Tokenization and element constructors

michaelhkay commented 3 months ago

The new rules in Appendix A.3 on tokenization are, I believe, a great improvement on what went before. But I think there is one thing missing: they claim that the rules allow you to identify boundaries between tokens unambiguously independently of the syntactic context, but in the case of a token starting with <, this isn't true: to distinguish whether < represents a less-than-operator (or <= operator) or whether it is the start of an element constructor, you need some context information.

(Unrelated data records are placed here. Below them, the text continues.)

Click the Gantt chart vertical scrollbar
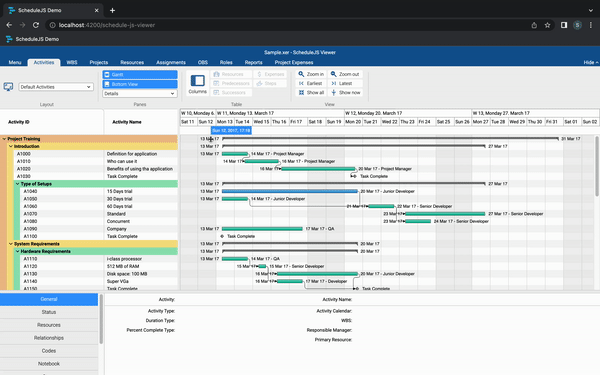 pos(597,166)
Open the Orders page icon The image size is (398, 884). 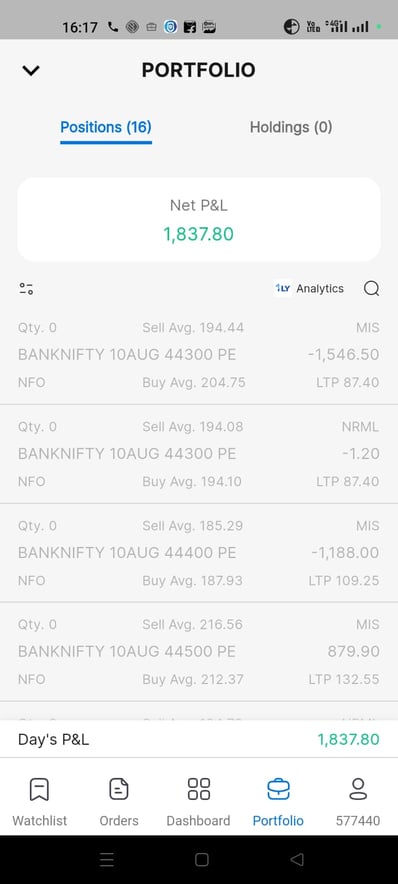pos(119,789)
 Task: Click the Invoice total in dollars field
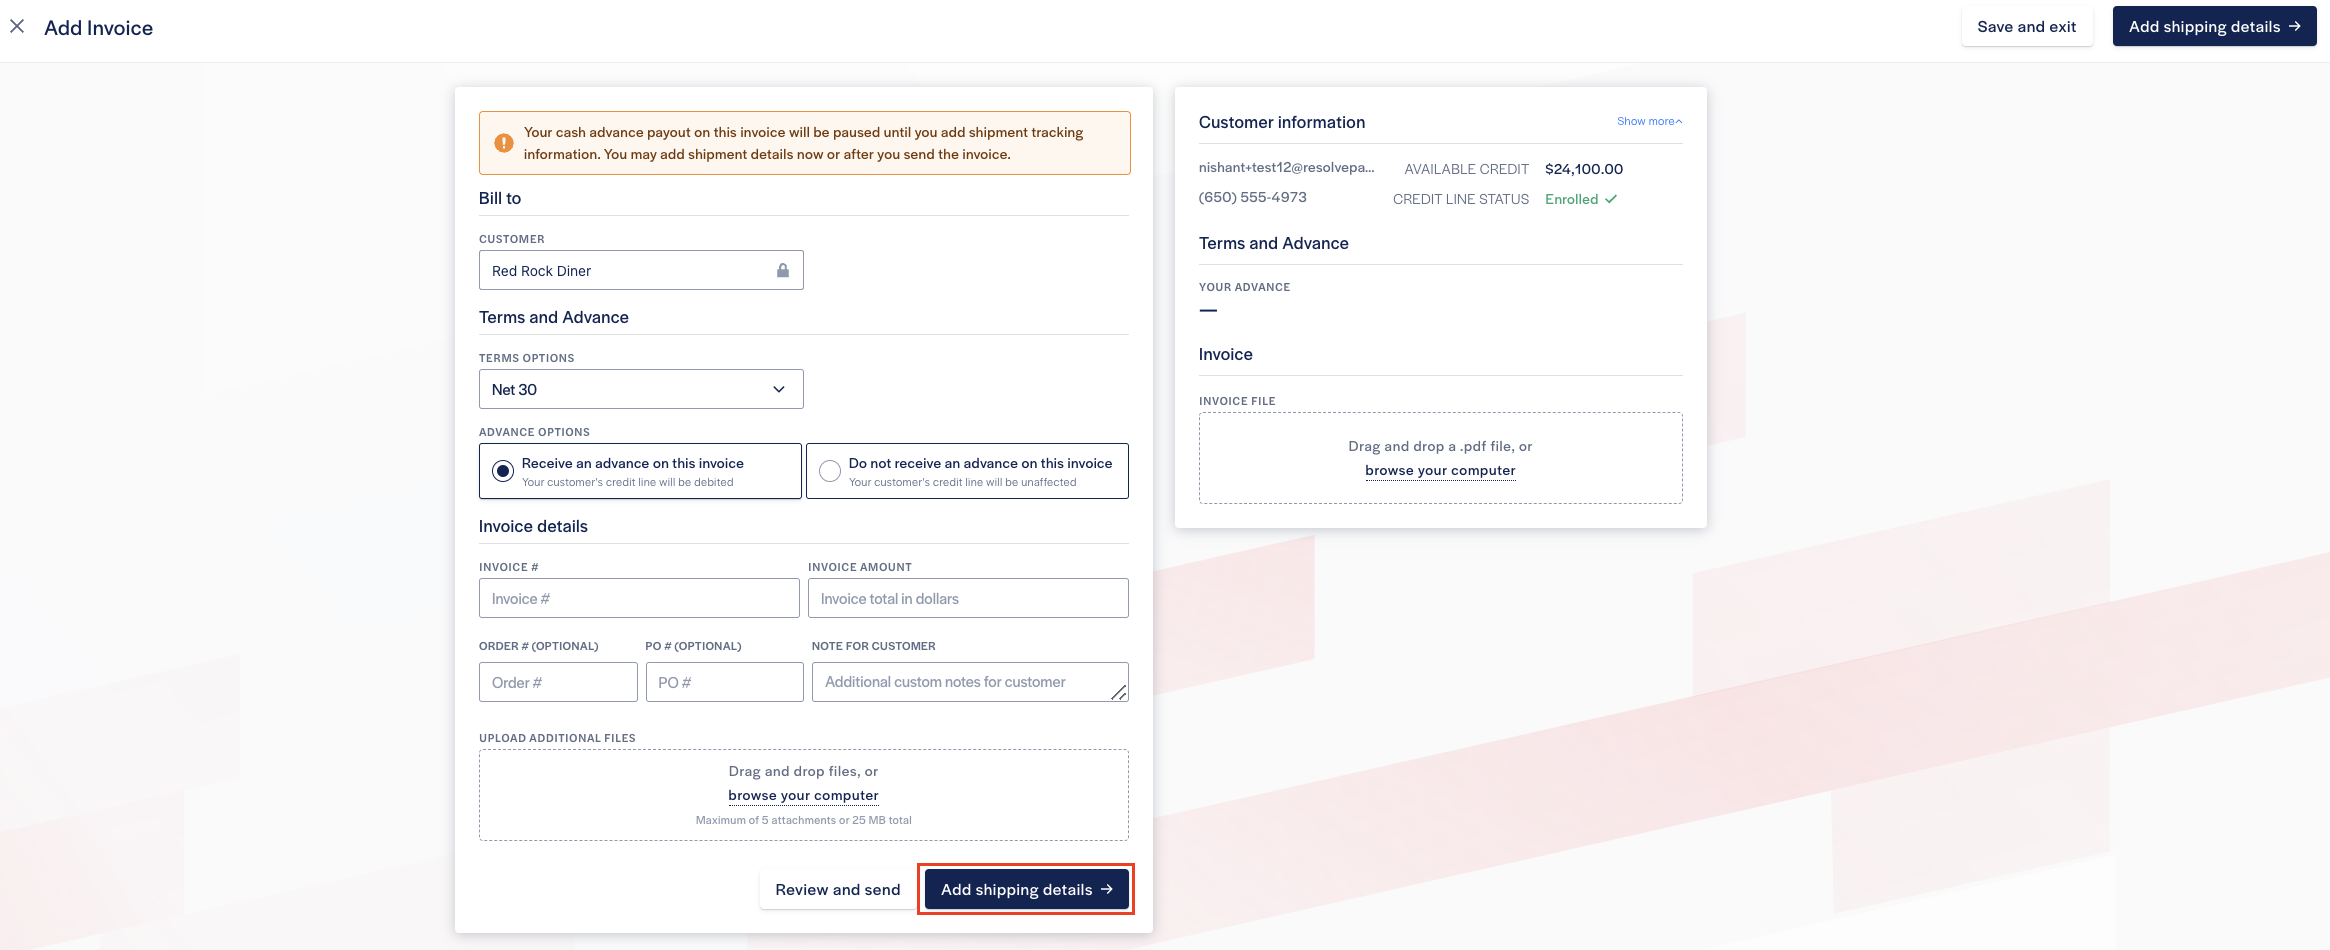pyautogui.click(x=967, y=598)
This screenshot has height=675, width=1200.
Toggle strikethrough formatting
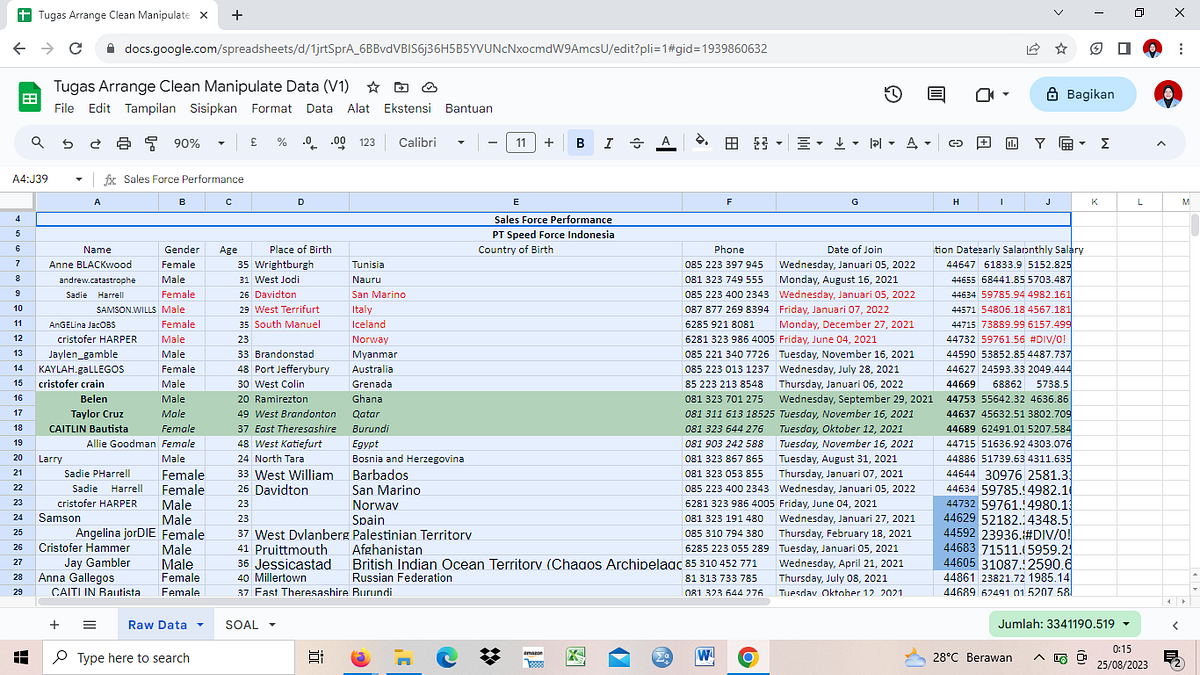tap(636, 142)
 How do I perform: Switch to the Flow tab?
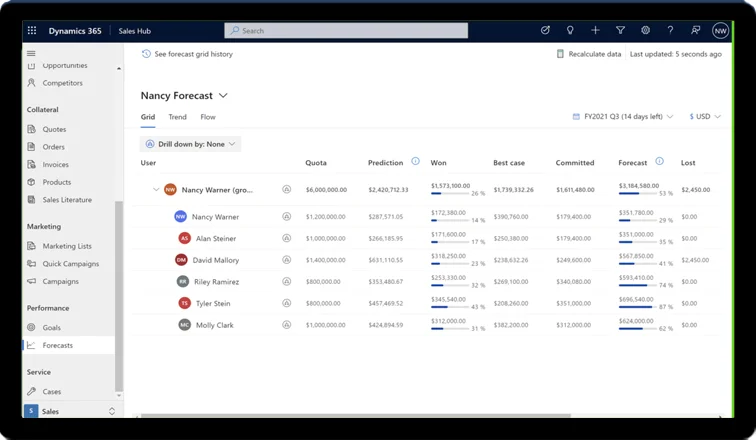click(x=208, y=117)
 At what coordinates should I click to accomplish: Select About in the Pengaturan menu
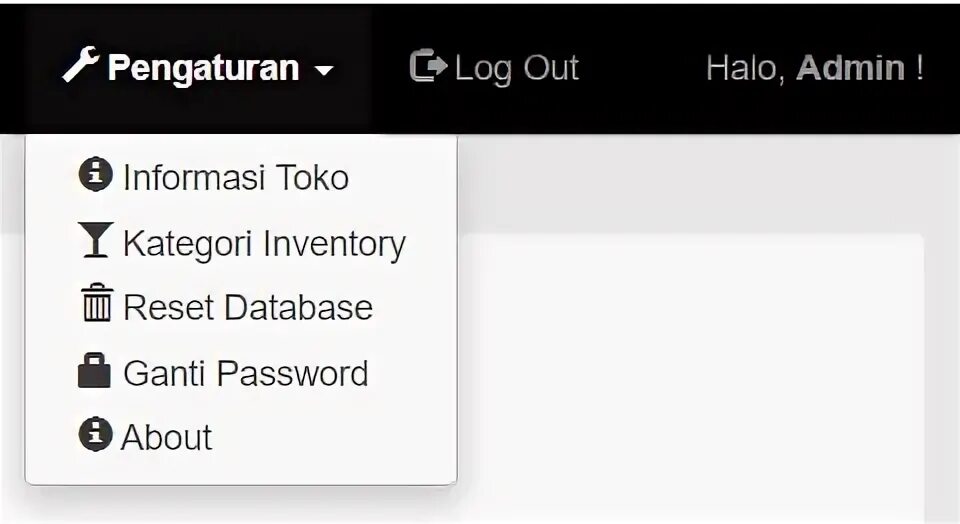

Saxon's tokenization is still based on the principles outlined in the XPath 1.0 spec where tokens are disambiguated based on the immediately preceding and following tokens; this is becoming increasingly unviable. Most cases can be handled instead by moving the disambiguation into the parser rather than the tokenizer, but this relies on being able to find token boundaries without knowledge of context (as described in the 4.0 spec), which appears to be possible in all cases except <.

Essentially we need to add an exception to the rule: "If the current position is not the end of the input, then return the longest [literal terminal]( or [variable terminal] that can be matched starting at the current position..."

I think the exception might be formulated as follows:

In XQuery, when the next character is < and this is immediately followed by an NCNameStart character (for example X) the next token could be either a less than operator, or a DirElemConstructor. The "longest terminal" rule cannot reliably distinguish these cases. Instead, the decision must take into account the syntactic context. A DirElemConstructor can only appear where the parser is expecting to read an expression, while the less-than operator can never appear where the parser is expecting an expression. This aspect of the syntactic context therefore needs to be communicated from the parser to the tokenizer.

Alternatively, the two cases might be distinguished by backtracking. The tokenizer could attempt to interpret the text following the < character as a DirElemConstructor, and revert to the alternative interpretation if this fails.

Note: this was not explained clearly in 3.1. Perhaps it was covered by the quixotic phrase "the longest token consistent with the EBNF".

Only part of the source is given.